**やること**.
1: CDCのガイドライン更新についてのコラムと次の(a)〜(c)が合っているかを、それぞれ「はい」か「いいえ」で答え、決め手となる本文の語句をそのまま引用してください。(a) CDCがガイドラインを更新したのは6月25日である。(b) 妊娠は重症化リスクの高い要因として挙げられている。(c) 2型糖尿病は重症化リスクが高くなる基礎疾患に含まれている。
2: CDCのガイドライン更新についてのコラムの「CDCのガイドラインの更新」から「もいえるため、参考にはなるかと思います。」まで（両端を含む）を、一字も変えずに書き写してください。

**確認用本文**.
----------------

院長コラム

2020.07.06

CDCのガイドラインの更新

6月25日、米国疾病予防管理センター(CDC)は新型コロナウイルス感染時の重症化リスクに関するガイドラインを更新しました。CDCは、重症化リスクの高い要因として「高齢者」「基礎疾患を持つ人」の2つを挙げ、また、今回からリスクを高める可能性がある要因として、妊娠を追加しました。日本では、アメリカと異なり重症化の可能性が低いため、まったく同じと言うわけにはいきませんが、逆に患者数が多いことから傾向を掴みやすいともいえるため、参考にはなるかと思います。

【重症化リスクが高くなる基礎疾患】
・慢性腎疾患
・慢性閉塞性肺疾患(COPD)
・臓器移植による免疫不全状態(免疫システム減弱)
・肥満(BMI:30以上)
・心不全、冠動脈疾患、心筋症などの深刻な心臓疾患
・鎌状赤血球症
・2型糖尿病

【重症化リスクが高くなる可能性がある基礎疾患】
・喘息(中等度~重度)
・脳血管疾患(血管と脳への血液供給に影響を与える)

----------------

[抽出された行]
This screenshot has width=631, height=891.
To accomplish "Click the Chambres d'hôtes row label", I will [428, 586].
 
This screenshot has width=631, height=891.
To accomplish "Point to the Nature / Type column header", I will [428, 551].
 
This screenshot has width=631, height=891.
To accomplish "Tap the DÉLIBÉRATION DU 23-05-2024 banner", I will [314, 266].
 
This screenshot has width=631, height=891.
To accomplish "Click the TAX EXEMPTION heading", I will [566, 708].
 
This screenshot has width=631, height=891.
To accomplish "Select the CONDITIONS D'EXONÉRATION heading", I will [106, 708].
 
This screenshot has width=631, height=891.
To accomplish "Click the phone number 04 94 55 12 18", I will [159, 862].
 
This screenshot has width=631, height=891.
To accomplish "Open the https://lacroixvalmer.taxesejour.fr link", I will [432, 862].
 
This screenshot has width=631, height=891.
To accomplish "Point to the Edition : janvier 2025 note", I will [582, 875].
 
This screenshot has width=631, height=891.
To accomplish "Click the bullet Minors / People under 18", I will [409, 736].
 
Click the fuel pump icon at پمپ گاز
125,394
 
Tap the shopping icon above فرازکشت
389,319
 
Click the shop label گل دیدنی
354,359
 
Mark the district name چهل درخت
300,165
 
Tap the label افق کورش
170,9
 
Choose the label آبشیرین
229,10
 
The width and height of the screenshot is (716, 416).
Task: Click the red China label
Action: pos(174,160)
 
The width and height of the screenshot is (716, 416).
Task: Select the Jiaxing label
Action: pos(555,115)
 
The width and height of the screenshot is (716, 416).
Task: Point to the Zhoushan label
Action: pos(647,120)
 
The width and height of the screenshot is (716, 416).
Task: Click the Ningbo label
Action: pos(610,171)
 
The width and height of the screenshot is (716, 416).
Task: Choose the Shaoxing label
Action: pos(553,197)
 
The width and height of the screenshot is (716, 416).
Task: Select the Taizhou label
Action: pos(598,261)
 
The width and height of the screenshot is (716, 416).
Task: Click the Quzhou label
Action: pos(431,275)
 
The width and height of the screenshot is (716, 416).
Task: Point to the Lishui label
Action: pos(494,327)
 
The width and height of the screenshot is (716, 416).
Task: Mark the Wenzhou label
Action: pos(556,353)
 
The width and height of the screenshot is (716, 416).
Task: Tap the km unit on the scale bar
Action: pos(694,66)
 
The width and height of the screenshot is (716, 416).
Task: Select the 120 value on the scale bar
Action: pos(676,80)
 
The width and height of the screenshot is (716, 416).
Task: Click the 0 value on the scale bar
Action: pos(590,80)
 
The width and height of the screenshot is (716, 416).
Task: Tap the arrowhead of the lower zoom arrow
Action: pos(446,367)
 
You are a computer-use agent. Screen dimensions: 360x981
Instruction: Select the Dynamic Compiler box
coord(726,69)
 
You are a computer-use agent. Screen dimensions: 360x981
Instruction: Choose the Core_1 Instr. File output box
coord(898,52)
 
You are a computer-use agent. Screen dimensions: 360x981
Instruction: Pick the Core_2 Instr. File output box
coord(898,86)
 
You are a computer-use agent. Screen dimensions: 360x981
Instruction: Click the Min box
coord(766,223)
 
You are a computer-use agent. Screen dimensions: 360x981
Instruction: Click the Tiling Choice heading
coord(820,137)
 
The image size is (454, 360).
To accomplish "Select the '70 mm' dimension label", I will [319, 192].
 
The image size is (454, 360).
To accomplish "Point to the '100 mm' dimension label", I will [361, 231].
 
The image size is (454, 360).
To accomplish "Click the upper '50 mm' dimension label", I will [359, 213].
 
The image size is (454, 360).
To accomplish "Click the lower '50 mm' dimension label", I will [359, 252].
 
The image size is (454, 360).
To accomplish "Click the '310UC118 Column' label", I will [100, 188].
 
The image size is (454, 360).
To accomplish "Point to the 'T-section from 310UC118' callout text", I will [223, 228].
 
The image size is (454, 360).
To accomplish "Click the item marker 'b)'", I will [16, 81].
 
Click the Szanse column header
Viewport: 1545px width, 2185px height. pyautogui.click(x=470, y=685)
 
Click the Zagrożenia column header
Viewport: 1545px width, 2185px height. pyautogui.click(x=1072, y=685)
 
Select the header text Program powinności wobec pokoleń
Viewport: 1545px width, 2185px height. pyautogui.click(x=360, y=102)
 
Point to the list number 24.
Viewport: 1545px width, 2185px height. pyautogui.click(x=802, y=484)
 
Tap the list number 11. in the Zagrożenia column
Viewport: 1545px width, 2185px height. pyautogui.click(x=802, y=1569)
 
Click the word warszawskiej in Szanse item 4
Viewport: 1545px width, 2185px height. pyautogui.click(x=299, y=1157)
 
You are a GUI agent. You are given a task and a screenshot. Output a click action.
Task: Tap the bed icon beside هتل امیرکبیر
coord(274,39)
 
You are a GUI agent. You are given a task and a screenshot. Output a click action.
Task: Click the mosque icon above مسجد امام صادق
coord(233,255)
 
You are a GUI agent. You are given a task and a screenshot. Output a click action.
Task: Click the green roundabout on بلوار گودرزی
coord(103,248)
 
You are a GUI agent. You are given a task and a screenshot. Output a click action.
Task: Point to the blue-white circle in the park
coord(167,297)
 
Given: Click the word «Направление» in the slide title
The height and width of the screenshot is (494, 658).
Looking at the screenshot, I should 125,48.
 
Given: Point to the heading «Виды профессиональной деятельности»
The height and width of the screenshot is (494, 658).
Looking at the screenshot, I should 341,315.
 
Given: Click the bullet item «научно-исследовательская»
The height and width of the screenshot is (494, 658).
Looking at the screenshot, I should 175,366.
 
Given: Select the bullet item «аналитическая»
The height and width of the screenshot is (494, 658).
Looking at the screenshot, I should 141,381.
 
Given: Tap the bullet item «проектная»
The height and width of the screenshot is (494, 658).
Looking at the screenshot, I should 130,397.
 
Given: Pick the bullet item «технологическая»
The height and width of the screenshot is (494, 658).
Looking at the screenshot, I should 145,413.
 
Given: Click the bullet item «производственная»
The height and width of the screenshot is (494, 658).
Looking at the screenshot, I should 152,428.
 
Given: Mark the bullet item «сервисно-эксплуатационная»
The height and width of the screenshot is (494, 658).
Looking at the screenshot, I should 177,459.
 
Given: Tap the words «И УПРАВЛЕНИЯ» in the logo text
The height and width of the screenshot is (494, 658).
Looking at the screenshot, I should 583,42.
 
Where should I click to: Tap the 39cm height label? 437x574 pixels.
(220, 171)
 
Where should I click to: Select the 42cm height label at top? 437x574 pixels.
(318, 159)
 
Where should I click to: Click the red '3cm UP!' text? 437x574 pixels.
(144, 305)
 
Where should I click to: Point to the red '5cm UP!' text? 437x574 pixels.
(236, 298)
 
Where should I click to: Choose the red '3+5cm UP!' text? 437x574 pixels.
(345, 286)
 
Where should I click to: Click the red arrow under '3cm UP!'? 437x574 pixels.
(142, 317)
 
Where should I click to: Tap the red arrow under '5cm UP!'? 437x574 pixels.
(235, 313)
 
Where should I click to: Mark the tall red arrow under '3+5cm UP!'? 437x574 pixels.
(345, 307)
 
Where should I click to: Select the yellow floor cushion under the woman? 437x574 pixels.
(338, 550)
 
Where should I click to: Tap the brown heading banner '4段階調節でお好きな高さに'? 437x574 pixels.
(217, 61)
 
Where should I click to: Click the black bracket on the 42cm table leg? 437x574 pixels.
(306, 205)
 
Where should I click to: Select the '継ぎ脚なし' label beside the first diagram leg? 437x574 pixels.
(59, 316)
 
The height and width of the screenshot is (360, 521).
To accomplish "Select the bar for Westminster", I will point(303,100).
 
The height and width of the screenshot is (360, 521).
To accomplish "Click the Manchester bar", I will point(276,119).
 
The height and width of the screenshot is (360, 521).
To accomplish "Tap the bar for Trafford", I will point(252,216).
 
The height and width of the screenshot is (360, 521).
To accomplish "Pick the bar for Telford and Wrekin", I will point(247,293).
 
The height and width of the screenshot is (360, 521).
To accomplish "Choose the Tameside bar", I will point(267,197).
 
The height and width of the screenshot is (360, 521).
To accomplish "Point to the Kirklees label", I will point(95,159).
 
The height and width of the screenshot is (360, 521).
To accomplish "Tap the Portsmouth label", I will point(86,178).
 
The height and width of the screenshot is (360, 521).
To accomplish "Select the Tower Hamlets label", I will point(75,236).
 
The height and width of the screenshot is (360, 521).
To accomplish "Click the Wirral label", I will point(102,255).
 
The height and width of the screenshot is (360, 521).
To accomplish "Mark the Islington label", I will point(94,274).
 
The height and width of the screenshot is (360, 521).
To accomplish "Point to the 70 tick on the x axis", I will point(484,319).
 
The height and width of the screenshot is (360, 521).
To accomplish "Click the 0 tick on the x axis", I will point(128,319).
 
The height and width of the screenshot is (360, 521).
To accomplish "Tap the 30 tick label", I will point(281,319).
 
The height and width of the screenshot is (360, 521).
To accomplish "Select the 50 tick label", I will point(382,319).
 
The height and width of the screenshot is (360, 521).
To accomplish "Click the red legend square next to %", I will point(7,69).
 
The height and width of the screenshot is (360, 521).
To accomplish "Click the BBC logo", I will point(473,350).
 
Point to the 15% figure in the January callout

----------------

**解答欄**.
1:
(a) はい。「6月25日、米国疾病予防管理センター(CDC)は新型コロナウイルス感染時の重症化リスクに関するガイドラインを更新しました」
(b) いいえ。「今回からリスクを高める可能性がある要因として、妊娠を追加しました」
(c) はい。「【重症化リスクが高くなる基礎疾患】」の項目に「・2型糖尿病」とある。

2:
CDCのガイドラインの更新

6月25日、米国疾病予防管理センター(CDC)は新型コロナウイルス感染時の重症化リスクに関するガイドラインを更新しました。CDCは、重症化リスクの高い要因として「高齢者」「基礎疾患を持つ人」の2つを挙げ、また、今回からリスクを高める可能性がある要因として、妊娠を追加しました。日本では、アメリカと異なり重症化の可能性が低いため、まったく同じと言うわけにはいきませんが、逆に患者数が多いことから傾向を掴みやすいともいえるため、参考にはなるかと思います。